INFORMATION SUPPLIED below:

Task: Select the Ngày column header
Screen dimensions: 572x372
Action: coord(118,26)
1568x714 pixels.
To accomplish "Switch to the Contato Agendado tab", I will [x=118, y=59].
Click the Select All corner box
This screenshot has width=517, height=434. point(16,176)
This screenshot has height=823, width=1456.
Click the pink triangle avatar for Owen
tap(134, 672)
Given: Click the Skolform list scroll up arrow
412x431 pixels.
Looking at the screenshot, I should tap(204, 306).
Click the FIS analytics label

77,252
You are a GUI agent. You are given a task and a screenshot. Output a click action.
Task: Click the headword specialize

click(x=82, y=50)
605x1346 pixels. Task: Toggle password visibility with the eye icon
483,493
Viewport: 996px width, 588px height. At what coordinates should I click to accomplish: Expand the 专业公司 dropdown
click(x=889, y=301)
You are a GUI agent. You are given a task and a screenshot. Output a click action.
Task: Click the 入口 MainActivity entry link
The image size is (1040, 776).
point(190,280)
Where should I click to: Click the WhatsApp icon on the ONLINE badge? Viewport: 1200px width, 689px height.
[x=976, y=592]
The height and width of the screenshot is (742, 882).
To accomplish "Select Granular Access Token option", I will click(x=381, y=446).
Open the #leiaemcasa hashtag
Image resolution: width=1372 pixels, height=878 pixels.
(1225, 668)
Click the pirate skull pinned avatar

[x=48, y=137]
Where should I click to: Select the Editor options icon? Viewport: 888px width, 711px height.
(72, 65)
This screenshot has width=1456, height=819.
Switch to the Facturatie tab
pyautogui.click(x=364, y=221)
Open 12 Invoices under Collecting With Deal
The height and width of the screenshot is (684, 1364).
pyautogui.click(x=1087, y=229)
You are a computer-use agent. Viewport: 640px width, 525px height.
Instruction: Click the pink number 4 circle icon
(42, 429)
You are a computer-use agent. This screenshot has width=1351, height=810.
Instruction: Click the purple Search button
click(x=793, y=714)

End of INFORMATION SUPPLIED.

WHAT NEEDS TO BE DONE
Reproduce every line of the entries above, unchanged, from the very first one down to and including the line containing "Open the #leiaemcasa hashtag".

WRITTEN REPLY
Task: Select the Ngày column header
Screen dimensions: 572x372
Action: coord(118,26)
1568x714 pixels.
To accomplish "Switch to the Contato Agendado tab", I will [x=118, y=59].
Click the Select All corner box
This screenshot has width=517, height=434. point(16,176)
This screenshot has height=823, width=1456.
Click the pink triangle avatar for Owen
tap(134, 672)
Given: Click the Skolform list scroll up arrow
412x431 pixels.
Looking at the screenshot, I should tap(204, 306).
Click the FIS analytics label

77,252
You are a GUI agent. You are given a task and a screenshot. Output a click action.
Task: Click the headword specialize

click(x=82, y=50)
605x1346 pixels. Task: Toggle password visibility with the eye icon
483,493
Viewport: 996px width, 588px height. At what coordinates should I click to accomplish: Expand the 专业公司 dropdown
click(x=889, y=301)
You are a GUI agent. You are given a task and a screenshot. Output a click action.
Task: Click the 入口 MainActivity entry link
The image size is (1040, 776).
point(190,280)
Where should I click to: Click the WhatsApp icon on the ONLINE badge? Viewport: 1200px width, 689px height.
[x=976, y=592]
The height and width of the screenshot is (742, 882).
To accomplish "Select Granular Access Token option", I will click(x=381, y=446).
Open the #leiaemcasa hashtag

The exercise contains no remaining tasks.